Extracted text:
Begin

# December top site searches.



## Chris (Dec 25, 2006)

The Cardinals don't suck anymore, but the "wtf?" factor is still way up there. 



> Top 20 of 3285 Total Search Strings
> 
> # Hits Search String
> 
> ...


----------



## Blexican (Dec 25, 2006)

Ooh, time for mad-libs!

Well, it's obvious what happened here. Buckethead was playing an Ibanez 8 string through a marshall vintage modern head and surfing ss.org when he told his mother to put a baby in the microwave 'cause he was hungry. She undercooked it, and decided to throw it out. When garbage day rolled around, the garbagemen didn't throw the bag all the way in the truck, so it fell out into a produce truck on the highway that was headed for Taco Bell. Chris Broderick was installing a Tremol-no in his RG7620 and listening to the best albums of 2006 when he thought that Tacos sounded like a great idea. He ran over a chameleon on his way to the restraunt, and died from e.coli. He died with a Schecter Raider in his hands. Thanks for thinking with your mask off, buckethead.

End

Source material:

Begin

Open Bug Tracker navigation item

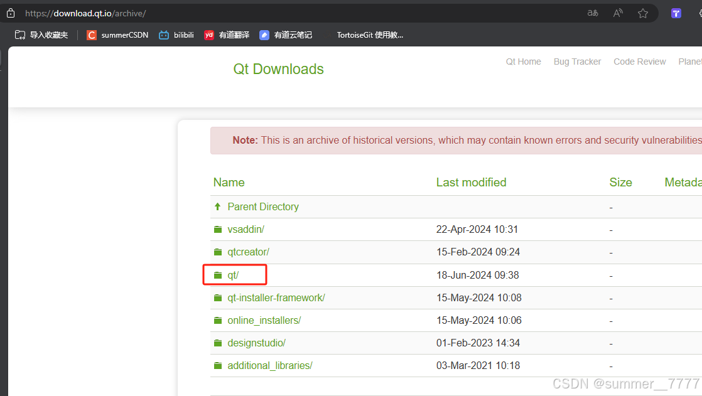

End

Set of tasks:
a. From Blexican's post in the thread on December top site searches, list every piece of guitar gear it names.
b. In the thread on December top site searches, how many total search strings does Chris's quoted list say there are?
c. Write the next post in the forum thread on December top site searches.

Solved problems:
a.
- Ibanez 8 string
- Marshall vintage modern head
- Tremol-no
- RG7620
- Schecter Raider

b. 3285

c.
What's the point of this, you ask? Well, quite frankly, there is none, and I was bored as shit.


----------



## D-EJ915 (Dec 25, 2006)

taco bell


----------



## Kevan (Dec 25, 2006)

#12!!!! AWESOME!

You guys rock!


----------



## noodles (Dec 27, 2006)

TheBlexican3 said:


> Well, it's obvious what happened here. Buckethead was playing an Ibanez 8 string through a marshall vintage modern head and surfing ss.org when he told his mother to put a baby in the microwave 'cause he was hungry. She undercooked it, and decided to throw it out. When garbage day rolled around, the garbagemen didn't throw the bag all the way in the truck, so it fell out into a produce truck on the highway that was headed for Taco Bell. Chris Broderick was installing a Tremol-no in his RG7620 and listening to the best albums of 2006 when he thought that Tacos sounded like a great idea. He ran over a chameleon on his way to the restraunt, and died from e.coli. He died with a Schecter Raider in his hands. Thanks for thinking with your mask off, buckethead.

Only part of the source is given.